* [EXERCISE PROMPT]:
What you return should match the data below exactly, line for line.

* [RECORD SET]:
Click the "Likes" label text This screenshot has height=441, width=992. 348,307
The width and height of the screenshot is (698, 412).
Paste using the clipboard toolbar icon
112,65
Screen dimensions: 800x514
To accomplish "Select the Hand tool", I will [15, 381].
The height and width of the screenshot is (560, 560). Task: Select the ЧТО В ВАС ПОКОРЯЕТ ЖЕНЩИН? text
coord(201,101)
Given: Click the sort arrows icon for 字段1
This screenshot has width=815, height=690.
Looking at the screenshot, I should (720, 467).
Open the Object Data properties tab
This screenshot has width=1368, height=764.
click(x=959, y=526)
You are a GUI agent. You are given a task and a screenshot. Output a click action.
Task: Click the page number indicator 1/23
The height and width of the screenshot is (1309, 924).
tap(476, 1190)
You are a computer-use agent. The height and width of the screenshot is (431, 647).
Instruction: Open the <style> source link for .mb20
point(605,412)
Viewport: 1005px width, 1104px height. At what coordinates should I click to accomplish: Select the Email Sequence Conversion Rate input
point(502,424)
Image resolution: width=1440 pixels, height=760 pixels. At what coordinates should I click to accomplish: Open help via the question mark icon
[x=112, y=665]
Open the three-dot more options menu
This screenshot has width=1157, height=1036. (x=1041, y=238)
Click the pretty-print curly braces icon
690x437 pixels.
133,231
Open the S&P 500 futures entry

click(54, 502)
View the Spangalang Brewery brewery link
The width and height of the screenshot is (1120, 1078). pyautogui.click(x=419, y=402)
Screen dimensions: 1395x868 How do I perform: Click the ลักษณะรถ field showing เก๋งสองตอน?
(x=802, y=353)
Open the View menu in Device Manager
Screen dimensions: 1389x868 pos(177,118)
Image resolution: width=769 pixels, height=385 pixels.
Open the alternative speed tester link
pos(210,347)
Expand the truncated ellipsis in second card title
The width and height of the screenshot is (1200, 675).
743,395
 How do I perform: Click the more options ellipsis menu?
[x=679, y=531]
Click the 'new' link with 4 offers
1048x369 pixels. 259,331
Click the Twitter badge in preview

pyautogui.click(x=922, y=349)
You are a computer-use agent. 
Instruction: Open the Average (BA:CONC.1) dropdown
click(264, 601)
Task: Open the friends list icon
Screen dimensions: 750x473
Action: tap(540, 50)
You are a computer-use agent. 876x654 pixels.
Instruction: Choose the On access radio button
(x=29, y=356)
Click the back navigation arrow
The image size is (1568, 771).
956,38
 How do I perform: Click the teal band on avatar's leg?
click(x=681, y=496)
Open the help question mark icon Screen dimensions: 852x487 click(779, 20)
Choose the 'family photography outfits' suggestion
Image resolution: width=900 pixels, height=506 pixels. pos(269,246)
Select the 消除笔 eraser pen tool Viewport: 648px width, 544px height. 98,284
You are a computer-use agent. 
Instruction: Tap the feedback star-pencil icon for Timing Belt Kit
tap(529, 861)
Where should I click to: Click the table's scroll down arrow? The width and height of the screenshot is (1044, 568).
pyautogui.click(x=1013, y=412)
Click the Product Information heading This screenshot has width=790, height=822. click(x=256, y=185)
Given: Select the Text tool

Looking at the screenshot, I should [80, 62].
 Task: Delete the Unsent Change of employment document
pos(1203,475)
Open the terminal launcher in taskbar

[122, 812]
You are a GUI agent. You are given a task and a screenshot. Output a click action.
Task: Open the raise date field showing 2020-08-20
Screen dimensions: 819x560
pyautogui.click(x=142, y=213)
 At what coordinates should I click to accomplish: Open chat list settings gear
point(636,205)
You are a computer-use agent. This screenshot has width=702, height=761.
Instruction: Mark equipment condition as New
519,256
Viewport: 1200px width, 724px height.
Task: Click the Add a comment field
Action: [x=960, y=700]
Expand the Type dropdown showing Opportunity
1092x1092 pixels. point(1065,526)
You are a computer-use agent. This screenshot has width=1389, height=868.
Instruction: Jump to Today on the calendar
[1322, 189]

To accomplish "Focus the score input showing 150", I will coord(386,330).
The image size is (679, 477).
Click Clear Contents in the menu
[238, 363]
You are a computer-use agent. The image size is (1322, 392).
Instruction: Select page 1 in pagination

* [TASK RESPONSE]:
Click the "Likes" label text This screenshot has height=441, width=992. 348,307
The width and height of the screenshot is (698, 412).
Paste using the clipboard toolbar icon
112,65
Screen dimensions: 800x514
To accomplish "Select the Hand tool", I will [15, 381].
The height and width of the screenshot is (560, 560). Task: Select the ЧТО В ВАС ПОКОРЯЕТ ЖЕНЩИН? text
coord(201,101)
Given: Click the sort arrows icon for 字段1
This screenshot has width=815, height=690.
Looking at the screenshot, I should (720, 467).
Open the Object Data properties tab
This screenshot has width=1368, height=764.
click(x=959, y=526)
You are a GUI agent. You are given a task and a screenshot. Output a click action.
Task: Click the page number indicator 1/23
The height and width of the screenshot is (1309, 924).
tap(476, 1190)
You are a computer-use agent. The height and width of the screenshot is (431, 647).
Instruction: Open the <style> source link for .mb20
point(605,412)
Viewport: 1005px width, 1104px height. At what coordinates should I click to accomplish: Select the Email Sequence Conversion Rate input
point(502,424)
Image resolution: width=1440 pixels, height=760 pixels. At what coordinates should I click to accomplish: Open help via the question mark icon
[x=112, y=665]
Open the three-dot more options menu
This screenshot has width=1157, height=1036. (x=1041, y=238)
Click the pretty-print curly braces icon
690x437 pixels.
133,231
Open the S&P 500 futures entry

click(54, 502)
View the Spangalang Brewery brewery link
The width and height of the screenshot is (1120, 1078). pyautogui.click(x=419, y=402)
Screen dimensions: 1395x868 How do I perform: Click the ลักษณะรถ field showing เก๋งสองตอน?
(x=802, y=353)
Open the View menu in Device Manager
Screen dimensions: 1389x868 pos(177,118)
Image resolution: width=769 pixels, height=385 pixels.
Open the alternative speed tester link
pos(210,347)
Expand the truncated ellipsis in second card title
The width and height of the screenshot is (1200, 675).
743,395
 How do I perform: Click the more options ellipsis menu?
[x=679, y=531]
Click the 'new' link with 4 offers
1048x369 pixels. 259,331
Click the Twitter badge in preview

pyautogui.click(x=922, y=349)
You are a computer-use agent. 
Instruction: Open the Average (BA:CONC.1) dropdown
click(264, 601)
Task: Open the friends list icon
Screen dimensions: 750x473
Action: tap(540, 50)
You are a computer-use agent. 876x654 pixels.
Instruction: Choose the On access radio button
(x=29, y=356)
Click the back navigation arrow
The image size is (1568, 771).
956,38
 How do I perform: Click the teal band on avatar's leg?
click(x=681, y=496)
Open the help question mark icon Screen dimensions: 852x487 click(779, 20)
Choose the 'family photography outfits' suggestion
Image resolution: width=900 pixels, height=506 pixels. pos(269,246)
Select the 消除笔 eraser pen tool Viewport: 648px width, 544px height. 98,284
You are a computer-use agent. 
Instruction: Tap the feedback star-pencil icon for Timing Belt Kit
tap(529, 861)
Where should I click to: Click the table's scroll down arrow? The width and height of the screenshot is (1044, 568).
pyautogui.click(x=1013, y=412)
Click the Product Information heading This screenshot has width=790, height=822. click(x=256, y=185)
Given: Select the Text tool

Looking at the screenshot, I should [80, 62].
 Task: Delete the Unsent Change of employment document
pos(1203,475)
Open the terminal launcher in taskbar

[122, 812]
You are a GUI agent. You are given a task and a screenshot. Output a click action.
Task: Open the raise date field showing 2020-08-20
Screen dimensions: 819x560
pyautogui.click(x=142, y=213)
 At what coordinates should I click to accomplish: Open chat list settings gear
point(636,205)
You are a computer-use agent. This screenshot has width=702, height=761.
Instruction: Mark equipment condition as New
519,256
Viewport: 1200px width, 724px height.
Task: Click the Add a comment field
Action: [x=960, y=700]
Expand the Type dropdown showing Opportunity
1092x1092 pixels. point(1065,526)
You are a computer-use agent. This screenshot has width=1389, height=868.
Instruction: Jump to Today on the calendar
[1322, 189]

To accomplish "Focus the score input showing 150", I will coord(386,330).
The image size is (679, 477).
Click Clear Contents in the menu
[238, 363]
You are a computer-use agent. The image size is (1322, 392).
Instruction: Select page 1 in pagination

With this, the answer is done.